Your answer is the line containing "Instruction: Apply the ₹1,000 coupon discount" plus every line after it to the end of the data below, transcribed exactly and with nothing else.

= Excerpted records =

● ● ●

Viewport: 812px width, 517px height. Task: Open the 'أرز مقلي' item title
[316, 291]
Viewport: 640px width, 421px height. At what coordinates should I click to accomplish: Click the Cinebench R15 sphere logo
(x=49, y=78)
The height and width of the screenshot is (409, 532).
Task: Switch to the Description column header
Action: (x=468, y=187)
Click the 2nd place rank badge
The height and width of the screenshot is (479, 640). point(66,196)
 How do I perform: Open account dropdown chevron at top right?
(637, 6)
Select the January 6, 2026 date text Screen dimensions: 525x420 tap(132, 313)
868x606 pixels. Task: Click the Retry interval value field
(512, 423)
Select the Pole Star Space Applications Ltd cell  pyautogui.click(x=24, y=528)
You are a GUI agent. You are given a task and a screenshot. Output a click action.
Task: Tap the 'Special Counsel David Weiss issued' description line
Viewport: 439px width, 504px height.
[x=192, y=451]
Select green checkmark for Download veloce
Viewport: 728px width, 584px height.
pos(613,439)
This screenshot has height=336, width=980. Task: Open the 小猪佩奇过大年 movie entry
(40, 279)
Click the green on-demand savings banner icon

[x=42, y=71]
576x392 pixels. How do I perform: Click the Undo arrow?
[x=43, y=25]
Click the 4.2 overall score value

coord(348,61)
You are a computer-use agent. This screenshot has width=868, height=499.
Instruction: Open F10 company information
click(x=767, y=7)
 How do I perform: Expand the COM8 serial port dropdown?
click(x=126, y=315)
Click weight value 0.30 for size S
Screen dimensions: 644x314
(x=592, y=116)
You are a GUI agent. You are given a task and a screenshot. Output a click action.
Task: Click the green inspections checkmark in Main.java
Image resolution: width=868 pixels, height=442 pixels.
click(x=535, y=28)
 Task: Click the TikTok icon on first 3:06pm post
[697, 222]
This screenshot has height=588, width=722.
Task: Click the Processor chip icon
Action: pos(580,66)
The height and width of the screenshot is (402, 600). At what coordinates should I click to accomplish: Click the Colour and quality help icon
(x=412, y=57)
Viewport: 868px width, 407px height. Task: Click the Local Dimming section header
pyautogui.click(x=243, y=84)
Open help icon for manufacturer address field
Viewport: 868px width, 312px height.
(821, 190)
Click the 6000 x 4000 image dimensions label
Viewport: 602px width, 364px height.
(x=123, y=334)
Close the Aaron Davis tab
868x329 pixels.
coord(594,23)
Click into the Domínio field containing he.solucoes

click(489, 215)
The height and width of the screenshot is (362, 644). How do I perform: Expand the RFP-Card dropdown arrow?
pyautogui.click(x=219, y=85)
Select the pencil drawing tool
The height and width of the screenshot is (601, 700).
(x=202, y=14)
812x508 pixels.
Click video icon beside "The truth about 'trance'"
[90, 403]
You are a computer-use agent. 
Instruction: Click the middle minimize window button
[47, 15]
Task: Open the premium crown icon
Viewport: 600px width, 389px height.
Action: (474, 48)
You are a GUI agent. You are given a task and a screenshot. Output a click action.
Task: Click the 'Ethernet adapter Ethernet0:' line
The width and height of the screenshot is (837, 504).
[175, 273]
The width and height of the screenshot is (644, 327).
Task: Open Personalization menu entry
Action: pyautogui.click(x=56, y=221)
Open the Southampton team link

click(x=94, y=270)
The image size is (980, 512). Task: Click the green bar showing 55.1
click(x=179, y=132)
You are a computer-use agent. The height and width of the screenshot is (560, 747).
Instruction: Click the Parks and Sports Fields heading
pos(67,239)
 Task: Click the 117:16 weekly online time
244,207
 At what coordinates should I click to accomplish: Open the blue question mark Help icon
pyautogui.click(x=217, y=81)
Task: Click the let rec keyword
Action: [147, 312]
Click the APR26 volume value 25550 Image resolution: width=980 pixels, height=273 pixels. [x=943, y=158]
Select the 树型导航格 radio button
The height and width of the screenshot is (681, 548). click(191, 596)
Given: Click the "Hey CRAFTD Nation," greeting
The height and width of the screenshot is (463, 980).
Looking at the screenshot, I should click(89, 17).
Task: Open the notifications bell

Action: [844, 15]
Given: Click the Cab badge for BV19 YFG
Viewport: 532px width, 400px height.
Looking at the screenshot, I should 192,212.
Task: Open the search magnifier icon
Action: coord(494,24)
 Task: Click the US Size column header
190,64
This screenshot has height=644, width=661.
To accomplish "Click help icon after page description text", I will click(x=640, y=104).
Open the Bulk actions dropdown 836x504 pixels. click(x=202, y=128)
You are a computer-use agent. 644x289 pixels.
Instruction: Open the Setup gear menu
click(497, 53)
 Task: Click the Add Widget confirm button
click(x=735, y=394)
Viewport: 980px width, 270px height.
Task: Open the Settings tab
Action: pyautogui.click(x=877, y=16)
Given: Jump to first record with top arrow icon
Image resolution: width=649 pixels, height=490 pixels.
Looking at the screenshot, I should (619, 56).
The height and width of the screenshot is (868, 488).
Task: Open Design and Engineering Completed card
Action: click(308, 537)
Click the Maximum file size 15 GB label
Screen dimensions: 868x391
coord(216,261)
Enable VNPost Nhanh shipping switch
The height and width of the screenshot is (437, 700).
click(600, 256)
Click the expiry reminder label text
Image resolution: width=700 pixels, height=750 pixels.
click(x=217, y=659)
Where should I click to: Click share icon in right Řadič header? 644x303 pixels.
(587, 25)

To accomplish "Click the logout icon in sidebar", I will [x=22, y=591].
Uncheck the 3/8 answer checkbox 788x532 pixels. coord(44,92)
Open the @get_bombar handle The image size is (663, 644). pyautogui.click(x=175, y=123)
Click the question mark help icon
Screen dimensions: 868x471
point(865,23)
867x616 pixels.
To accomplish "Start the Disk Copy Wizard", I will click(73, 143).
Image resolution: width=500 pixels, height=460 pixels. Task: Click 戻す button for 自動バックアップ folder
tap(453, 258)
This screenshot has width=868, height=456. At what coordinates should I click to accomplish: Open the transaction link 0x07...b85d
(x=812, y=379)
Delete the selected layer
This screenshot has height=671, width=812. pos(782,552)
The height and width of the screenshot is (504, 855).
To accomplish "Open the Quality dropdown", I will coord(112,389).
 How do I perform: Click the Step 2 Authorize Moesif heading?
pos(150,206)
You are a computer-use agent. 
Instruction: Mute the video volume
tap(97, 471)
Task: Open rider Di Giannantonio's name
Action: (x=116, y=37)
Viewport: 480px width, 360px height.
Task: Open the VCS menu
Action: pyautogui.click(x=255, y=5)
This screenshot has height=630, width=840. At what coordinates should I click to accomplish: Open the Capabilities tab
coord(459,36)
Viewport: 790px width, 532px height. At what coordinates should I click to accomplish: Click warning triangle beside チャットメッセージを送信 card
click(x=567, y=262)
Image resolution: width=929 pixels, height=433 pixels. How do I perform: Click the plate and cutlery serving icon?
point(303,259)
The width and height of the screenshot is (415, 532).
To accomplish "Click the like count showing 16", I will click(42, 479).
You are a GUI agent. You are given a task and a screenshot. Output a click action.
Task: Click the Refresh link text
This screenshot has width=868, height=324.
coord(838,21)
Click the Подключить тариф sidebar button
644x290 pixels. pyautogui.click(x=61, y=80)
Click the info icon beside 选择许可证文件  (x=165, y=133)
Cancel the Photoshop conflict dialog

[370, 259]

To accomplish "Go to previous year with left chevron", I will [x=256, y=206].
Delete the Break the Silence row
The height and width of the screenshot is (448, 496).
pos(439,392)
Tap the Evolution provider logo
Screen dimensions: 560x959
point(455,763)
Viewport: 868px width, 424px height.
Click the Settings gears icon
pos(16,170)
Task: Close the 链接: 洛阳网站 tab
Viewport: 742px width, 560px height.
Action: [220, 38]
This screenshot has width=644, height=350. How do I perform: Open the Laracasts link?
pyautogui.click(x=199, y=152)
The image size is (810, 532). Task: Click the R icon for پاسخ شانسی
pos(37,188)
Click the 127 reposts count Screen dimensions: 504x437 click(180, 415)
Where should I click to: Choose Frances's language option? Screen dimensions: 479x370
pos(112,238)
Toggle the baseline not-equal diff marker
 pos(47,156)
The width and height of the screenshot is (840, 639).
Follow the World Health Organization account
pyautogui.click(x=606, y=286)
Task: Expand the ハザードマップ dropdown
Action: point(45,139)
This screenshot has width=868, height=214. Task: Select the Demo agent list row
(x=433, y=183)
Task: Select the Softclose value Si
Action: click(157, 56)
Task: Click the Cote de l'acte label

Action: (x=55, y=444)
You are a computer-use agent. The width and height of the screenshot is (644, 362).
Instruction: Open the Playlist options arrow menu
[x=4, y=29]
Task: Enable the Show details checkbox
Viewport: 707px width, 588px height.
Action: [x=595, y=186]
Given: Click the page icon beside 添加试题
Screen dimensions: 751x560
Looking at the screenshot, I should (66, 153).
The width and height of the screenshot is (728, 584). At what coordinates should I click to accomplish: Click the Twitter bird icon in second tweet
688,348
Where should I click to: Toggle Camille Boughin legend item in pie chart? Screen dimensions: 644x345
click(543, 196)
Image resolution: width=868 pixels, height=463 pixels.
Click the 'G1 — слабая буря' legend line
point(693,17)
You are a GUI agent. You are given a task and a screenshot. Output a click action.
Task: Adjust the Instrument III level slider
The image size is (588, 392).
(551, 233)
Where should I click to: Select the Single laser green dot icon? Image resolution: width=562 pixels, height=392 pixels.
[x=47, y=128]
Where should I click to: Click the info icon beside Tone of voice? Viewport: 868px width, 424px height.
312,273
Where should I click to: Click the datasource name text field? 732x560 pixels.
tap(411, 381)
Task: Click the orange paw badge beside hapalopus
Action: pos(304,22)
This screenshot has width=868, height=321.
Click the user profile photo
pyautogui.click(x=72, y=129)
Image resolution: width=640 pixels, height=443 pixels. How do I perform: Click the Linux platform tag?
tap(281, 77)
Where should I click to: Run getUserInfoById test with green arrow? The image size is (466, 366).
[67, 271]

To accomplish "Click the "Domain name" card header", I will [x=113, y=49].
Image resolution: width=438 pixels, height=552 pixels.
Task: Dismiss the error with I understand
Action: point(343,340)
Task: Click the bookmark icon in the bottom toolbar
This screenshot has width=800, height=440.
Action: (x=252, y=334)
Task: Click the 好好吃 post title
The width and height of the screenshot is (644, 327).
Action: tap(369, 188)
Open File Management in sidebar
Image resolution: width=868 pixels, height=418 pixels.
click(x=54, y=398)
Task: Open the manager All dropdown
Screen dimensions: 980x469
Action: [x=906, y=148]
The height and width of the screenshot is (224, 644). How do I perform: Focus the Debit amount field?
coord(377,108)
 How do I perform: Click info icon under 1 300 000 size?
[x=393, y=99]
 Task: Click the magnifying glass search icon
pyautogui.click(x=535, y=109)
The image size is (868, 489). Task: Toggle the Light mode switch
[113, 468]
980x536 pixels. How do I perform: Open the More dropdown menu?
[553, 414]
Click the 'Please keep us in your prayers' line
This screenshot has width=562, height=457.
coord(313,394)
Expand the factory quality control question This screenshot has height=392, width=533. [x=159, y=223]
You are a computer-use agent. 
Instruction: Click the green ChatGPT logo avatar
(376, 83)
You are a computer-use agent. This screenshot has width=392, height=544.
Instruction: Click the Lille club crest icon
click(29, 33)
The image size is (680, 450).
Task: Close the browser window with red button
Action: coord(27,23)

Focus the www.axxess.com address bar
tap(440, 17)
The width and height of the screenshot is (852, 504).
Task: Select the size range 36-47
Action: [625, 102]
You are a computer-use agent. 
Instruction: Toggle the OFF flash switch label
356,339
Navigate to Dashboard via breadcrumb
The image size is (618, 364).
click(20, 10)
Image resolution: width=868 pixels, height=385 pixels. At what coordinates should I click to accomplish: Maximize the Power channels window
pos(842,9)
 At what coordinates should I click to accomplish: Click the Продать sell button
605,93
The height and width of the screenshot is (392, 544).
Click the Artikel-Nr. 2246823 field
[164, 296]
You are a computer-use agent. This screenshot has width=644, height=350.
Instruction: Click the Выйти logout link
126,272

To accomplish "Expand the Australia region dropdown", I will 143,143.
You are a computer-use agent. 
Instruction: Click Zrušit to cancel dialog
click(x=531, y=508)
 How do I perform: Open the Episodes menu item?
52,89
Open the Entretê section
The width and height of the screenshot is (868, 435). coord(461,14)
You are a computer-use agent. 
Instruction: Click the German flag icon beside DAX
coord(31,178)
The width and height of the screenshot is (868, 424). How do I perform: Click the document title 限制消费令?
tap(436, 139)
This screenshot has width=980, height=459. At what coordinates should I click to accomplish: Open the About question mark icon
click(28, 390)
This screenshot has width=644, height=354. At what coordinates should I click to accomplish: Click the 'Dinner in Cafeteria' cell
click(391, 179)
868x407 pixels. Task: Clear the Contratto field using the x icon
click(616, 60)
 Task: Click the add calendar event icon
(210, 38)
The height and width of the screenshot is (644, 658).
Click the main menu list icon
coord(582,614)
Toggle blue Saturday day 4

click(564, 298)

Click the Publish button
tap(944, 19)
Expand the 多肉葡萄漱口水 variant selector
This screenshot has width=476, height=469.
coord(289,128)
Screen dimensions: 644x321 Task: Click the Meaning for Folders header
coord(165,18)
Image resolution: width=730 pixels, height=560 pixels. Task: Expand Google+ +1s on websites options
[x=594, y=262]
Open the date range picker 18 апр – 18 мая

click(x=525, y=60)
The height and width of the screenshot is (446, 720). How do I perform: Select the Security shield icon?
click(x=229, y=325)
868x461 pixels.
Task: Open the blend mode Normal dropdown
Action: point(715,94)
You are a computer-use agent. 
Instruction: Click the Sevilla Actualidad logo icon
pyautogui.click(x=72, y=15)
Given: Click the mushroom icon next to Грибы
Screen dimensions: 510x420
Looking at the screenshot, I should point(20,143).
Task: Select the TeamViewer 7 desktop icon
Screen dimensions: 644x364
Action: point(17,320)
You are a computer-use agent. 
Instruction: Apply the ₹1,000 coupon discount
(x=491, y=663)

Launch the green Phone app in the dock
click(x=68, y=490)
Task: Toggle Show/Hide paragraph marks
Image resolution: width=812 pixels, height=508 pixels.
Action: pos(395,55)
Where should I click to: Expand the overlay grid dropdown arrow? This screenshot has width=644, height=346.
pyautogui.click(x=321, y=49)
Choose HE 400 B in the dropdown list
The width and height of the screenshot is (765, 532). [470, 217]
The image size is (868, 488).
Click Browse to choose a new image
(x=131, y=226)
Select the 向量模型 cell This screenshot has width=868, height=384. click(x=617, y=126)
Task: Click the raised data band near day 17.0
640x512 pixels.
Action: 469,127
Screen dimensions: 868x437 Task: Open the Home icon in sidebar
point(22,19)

● ● ●

= The answer =
Instruction: Apply the ₹1,000 coupon discount
(x=491, y=663)

Launch the green Phone app in the dock
click(x=68, y=490)
Task: Toggle Show/Hide paragraph marks
Image resolution: width=812 pixels, height=508 pixels.
Action: pos(395,55)
Where should I click to: Expand the overlay grid dropdown arrow? This screenshot has width=644, height=346.
pyautogui.click(x=321, y=49)
Choose HE 400 B in the dropdown list
The width and height of the screenshot is (765, 532). [470, 217]
The image size is (868, 488).
Click Browse to choose a new image
(x=131, y=226)
Select the 向量模型 cell This screenshot has width=868, height=384. click(x=617, y=126)
Task: Click the raised data band near day 17.0
640x512 pixels.
Action: 469,127
Screen dimensions: 868x437 Task: Open the Home icon in sidebar
point(22,19)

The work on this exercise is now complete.